§ Problem set:
- 1) Answer these from the passage on long-term marathon runners and heart health:
(a) About what share of the apparently healthy marathon runners showed patchy myocardial scarring on CMR?
(b) What systolic blood pressures were reported for the chronic marathoners and the control group?
(c) What calcified plaque volumes were found in the chronic marathoners and the sedentary controls?
- 2) Pick up the passage on long-term marathon runners and heart health after its last sentence and continue it.

START Excerpt to read

In a study of 102 ostensibly healthy male runners ranging from 50 to 72 years old, who had completed at least five marathons during the past three years compared to 102 age-matched control subjects, CMR was used to assess the effects of chronic long distance running on myocardial structure.45 Approximately 12% of these apparently healthy marathon runners showed evidence for patchy myocardial scarring, a rate three-fold higher than that in age-matched control subjects. This study indicates that in endurance athletes, CMR with late gadolinium enhancement can reliably detect areas of patchy fibrosis.45 Of additional concern, the CAD event rate during two-year follow up was significantly higher in the marathon runners than in controls (P < .0001).
Figure 7. delayed gadolinium enhancement (a marker of myocardial fibrosis) localized to the interventricular septum was identified in athletes who had greater cumulative exercise exposure and lower RVEF than those with normal CMR.
A recent study also reported that long-term marathon runners had increased aortic stiffness compared with recreational exercisers.46 This study assessed blood pressure and aortic elasticity among 47 individuals who chronically trained for and competed in marathons, and compared them to 46 others who did not participate in chronic endurance ET. The chronic marathoners showed significantly higher systolic blood pressures compared with the control group (126 mm Hg vs. 115 mm Hg). Pulse-wave velocity, utilized to assess aortic stiffness, was significantly higher in the marathoner group compared to controls.20,46 Thus, sustained shear stress over a long period of time may induce fibrotic changes in the arterial wall, potentially similar to that in the myocardium, and over time leads to decreases in compliance. It should be noted that aortic stiffness and atrial pulse wave reflections have been established as independent predictors of CV risk.47
Schwartz et al. reported that long-term marathon runners, defined as individuals who have completed at least 25 marathons over the past 25 years, showed higher than expected levels of coronary artery calcium (CAC) and calcified coronary plaque volume.26 This study, utilizing CT coronary angiography, found that the chronic marathoners had significantly more calcified plaque volume, 274 mm3, versus 169 mm3 for the sedentary controls. CV risk factors such as age, systolic blood pressure, total cholesterol, low-density lipoprotein cholesterol, and triglyceride levels were similar between the marathoners and controls, but heart rate and weight were lower, and high-density lipoprotein cholesterol levels were higher in the runners. A similar study in a different population found increased CAC in 108 middle-aged marathon runners compared with non-runners who had matched risk factors, and CV event rates in the marathoners were equivalent to a CAD population.48 In a case report, Goel et al.49 observed a 49-year-old marathoner who had significant obstructions in all three major epicardial coronary arteries with no associated risk factors, and who generated protracted oxidative stress with prolonged running.

END Excerpt to read
START Dataset extract

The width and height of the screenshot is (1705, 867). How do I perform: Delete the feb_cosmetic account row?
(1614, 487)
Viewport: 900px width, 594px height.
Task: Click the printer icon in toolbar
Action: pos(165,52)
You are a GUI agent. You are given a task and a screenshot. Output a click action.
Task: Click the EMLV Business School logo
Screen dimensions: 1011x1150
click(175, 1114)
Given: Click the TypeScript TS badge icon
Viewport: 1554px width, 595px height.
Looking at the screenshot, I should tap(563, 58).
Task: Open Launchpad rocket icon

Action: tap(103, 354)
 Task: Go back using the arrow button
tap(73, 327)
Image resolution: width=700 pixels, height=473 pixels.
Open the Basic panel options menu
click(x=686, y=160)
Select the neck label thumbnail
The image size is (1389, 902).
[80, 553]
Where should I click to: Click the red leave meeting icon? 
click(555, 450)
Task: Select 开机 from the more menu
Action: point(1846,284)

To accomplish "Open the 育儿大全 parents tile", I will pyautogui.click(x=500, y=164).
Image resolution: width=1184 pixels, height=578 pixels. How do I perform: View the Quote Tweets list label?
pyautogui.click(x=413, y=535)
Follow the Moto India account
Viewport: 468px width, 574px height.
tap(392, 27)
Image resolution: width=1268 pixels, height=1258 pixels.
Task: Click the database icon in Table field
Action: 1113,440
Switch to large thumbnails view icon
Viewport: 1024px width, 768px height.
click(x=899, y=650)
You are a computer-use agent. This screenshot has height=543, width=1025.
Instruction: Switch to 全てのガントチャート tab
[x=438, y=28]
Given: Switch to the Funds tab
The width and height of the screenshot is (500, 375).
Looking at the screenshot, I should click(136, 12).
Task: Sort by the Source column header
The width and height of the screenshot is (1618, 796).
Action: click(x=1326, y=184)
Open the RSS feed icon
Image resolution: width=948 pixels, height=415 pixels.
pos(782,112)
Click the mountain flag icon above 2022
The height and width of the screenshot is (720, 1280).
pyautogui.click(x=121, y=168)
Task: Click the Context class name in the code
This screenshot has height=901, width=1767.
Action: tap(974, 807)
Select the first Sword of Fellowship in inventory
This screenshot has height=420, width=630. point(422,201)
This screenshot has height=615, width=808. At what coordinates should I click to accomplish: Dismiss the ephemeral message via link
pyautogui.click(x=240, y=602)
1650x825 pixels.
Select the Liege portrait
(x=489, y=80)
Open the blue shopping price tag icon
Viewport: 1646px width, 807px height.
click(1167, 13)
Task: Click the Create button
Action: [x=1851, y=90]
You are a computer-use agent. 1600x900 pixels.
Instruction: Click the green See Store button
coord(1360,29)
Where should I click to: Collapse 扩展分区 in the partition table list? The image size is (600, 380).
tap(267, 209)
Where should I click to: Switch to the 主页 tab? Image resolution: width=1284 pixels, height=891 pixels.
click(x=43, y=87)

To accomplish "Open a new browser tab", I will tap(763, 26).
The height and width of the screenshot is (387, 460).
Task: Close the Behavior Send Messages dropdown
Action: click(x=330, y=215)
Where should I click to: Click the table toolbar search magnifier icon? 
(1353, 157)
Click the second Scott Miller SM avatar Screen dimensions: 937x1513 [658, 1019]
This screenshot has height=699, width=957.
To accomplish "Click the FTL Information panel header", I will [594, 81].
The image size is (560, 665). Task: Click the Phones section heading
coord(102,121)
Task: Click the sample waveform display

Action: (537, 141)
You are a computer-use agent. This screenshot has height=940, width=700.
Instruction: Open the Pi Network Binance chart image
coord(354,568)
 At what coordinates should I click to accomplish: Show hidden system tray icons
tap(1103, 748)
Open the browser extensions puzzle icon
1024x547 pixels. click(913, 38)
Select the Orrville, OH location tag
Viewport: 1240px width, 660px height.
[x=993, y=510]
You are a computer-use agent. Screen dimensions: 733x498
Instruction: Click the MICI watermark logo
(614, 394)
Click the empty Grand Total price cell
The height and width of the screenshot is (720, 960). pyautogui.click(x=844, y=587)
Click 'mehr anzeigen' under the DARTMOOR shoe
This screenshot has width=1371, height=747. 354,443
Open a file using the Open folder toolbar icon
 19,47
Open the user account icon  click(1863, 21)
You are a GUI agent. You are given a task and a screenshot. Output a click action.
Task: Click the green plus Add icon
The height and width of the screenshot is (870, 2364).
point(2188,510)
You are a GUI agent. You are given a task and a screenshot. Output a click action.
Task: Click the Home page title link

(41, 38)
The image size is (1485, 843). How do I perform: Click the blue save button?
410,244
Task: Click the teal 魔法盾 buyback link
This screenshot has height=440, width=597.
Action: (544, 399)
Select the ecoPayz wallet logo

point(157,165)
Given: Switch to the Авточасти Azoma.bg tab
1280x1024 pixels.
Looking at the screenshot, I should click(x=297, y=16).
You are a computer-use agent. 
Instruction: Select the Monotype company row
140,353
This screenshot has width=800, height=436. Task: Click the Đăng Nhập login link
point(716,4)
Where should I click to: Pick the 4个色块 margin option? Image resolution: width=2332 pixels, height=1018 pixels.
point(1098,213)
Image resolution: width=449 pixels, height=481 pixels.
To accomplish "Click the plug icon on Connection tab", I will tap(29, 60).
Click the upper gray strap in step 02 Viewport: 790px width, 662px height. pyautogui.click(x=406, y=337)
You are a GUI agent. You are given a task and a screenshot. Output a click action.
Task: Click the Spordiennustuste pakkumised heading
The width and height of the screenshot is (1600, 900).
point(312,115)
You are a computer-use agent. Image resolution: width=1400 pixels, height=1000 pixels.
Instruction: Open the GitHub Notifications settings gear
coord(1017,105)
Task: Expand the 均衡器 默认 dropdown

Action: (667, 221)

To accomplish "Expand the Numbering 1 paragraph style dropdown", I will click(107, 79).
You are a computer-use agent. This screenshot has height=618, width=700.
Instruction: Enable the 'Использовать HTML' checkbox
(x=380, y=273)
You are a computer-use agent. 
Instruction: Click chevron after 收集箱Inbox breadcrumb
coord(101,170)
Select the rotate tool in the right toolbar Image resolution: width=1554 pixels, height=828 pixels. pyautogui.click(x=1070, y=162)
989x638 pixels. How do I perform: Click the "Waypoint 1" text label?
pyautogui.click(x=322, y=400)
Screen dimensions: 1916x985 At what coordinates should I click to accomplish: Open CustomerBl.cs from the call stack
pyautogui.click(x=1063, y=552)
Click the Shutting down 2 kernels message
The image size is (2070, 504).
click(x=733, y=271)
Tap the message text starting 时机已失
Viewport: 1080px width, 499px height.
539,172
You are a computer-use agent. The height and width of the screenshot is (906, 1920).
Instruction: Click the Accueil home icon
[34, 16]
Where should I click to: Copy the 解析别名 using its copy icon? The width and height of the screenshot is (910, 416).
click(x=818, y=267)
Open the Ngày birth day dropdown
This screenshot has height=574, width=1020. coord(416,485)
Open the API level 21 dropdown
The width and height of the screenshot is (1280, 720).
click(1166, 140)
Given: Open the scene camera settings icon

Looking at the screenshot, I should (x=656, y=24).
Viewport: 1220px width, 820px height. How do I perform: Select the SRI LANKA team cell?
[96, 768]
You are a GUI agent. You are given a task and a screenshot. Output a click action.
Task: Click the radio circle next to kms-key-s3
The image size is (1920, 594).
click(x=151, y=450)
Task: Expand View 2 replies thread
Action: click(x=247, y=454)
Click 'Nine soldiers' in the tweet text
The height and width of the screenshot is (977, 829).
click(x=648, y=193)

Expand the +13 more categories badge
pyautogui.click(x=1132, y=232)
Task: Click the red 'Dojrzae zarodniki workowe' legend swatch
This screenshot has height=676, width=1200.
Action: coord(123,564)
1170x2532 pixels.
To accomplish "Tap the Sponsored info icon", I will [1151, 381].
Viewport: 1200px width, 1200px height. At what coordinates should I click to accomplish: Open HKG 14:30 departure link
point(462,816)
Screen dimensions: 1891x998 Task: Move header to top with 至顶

END Dataset extract

§ Responses by task:
- 1)
(a) Approximately 12%
(b) 126 mm Hg for the chronic marathoners and 115 mm Hg for the control group
(c) 274 mm3 for the chronic marathoners and 169 mm3 for the sedentary controls

- 2)
Increases in LV mass typically develop in response to high-level, intense long-term ET, particularly in cyclists, cross-country skiers, and rowers.50 The “physiological” LV hypertrophy that is a common feature of “athlete’s heart” is thought to be a functional adaptation to chronic ET. LV mass, as determined by CMR, was significantly greater in the marathoners.51 In this study, increased LV mass correlated with higher CAC scores. Specifically, marathon runners with a mass above 150 grams had a significantly higher CAC score than those with LV masses below 150 grams.51 These investigators also found a mismatch between the risk-factor profiles and the amount CAC particularly in those with a LV muscle mass above 150 grams.